Saisie, l’organisation de défense des droits de l’Homme Human Rights Watch (HRW) souhaiterait que l’ONU mène une enquête, a indiqué la chercheuse Sarah Saadoun. “Je suis en train de faire de plus amples recherches” pour une plainte devant l’ONU, déclare Tutu Alicante, Équato-guinéen en exil et collaborateur de HRW.

Début février, l’Union européenne s’est inquiétée de la “forte détérioration de la situation des droits de l’homme” en Guinée équatoriale, tout comme Amnesty International.

“Depuis les élections législatives et municipales de novembre 2017, nous avons constaté une augmentation du nombre de cas de torture de membres de l’opposition”, déclare à l’AFP Marta Colmer, chercheuse à Amnesty.
Mais le “refus de collaborer” des autorités équato-guinéennes rend difficile la vérification “des violations des droits de l’homme dans ce pays”, explique-t-elle.

Arrêtés pour ‘‘trouble à l’ordre public’‘

“Qui est torturé ?”, se demande l’ambassadeur de Guinée équatoriale en France, Miguel Oyono Ndong Mifumu. “Les gens qui ont été arrêtés ne l’ont pas été parce qu’ils étaient membres d’un parti politique”, affirme-t-il.

Ils l’ont été pour “sédition, désordre public, atteintes à l’autorité et blessures graves” suite à des échauffourées survenues le 5 novembre pendant la campagne pour le scrutin du 12 novembre à Aconibe, sur la partie continentale de la Guinée équatoriale.
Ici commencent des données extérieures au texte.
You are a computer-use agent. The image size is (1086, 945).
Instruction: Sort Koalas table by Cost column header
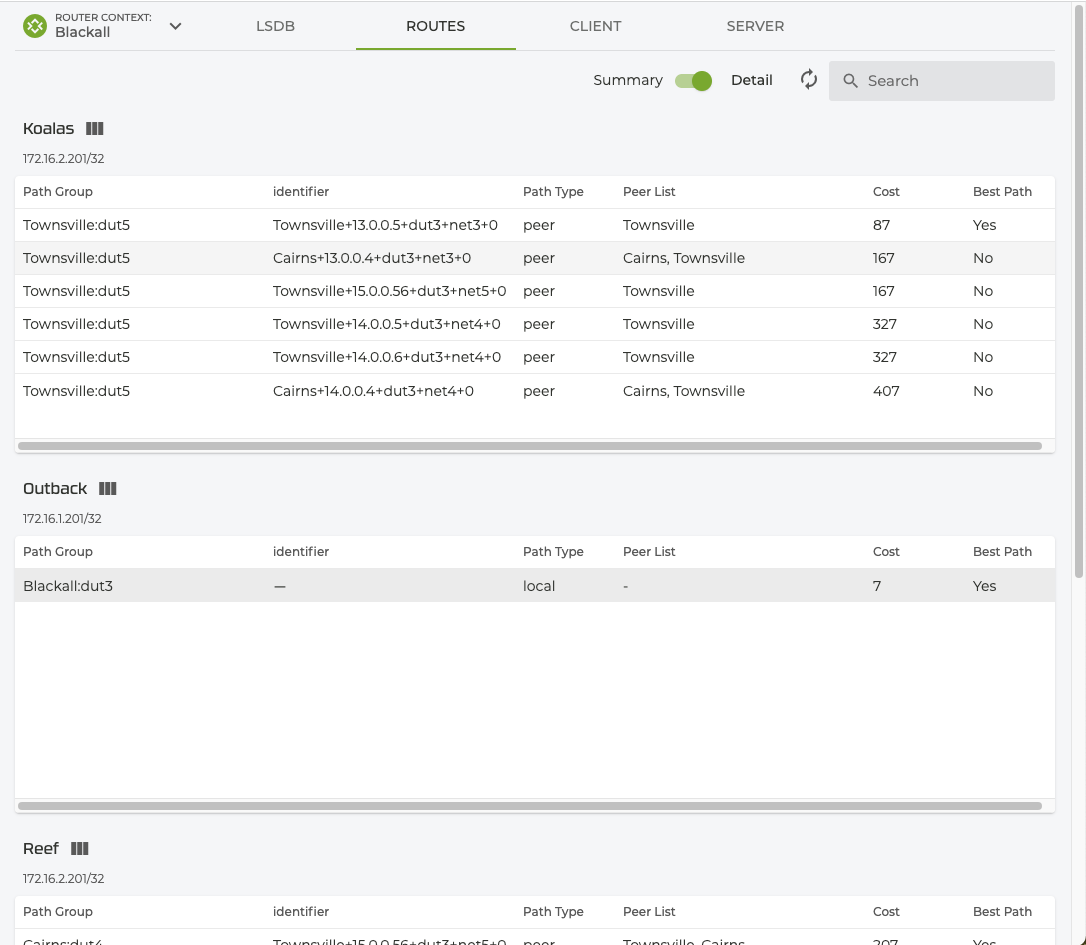(x=886, y=192)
“Un groupe de 200 personnes” a “tabassé (…) des policiers”, a ajouté l’ambassadeur, comparant les militants de CI à “des paramilitaires”.

La police avait empêché la tenue d’un meeting de campagne du CI à Aconibe, ville natale du leader du parti, Gabriel Nse Obiang Obono. Trois policiers avaient été blessés et leurs armes de service arrachées.

Fin février, CI a été dissous et 147 de ses militants jugés sur la base des événements d’Aconibe, dont 21 condamnés à plus de trente ans de prison. 31 militants sont encore en détention, selon CI, dont son unique député, Jésus Mitogo.

Le parti affirme que lors de leur procès mi-février, une trentaine d’accusés ne pouvait pas se tenir debout “en raison de la torture subie” pendant leur détention “à Guantanamo”.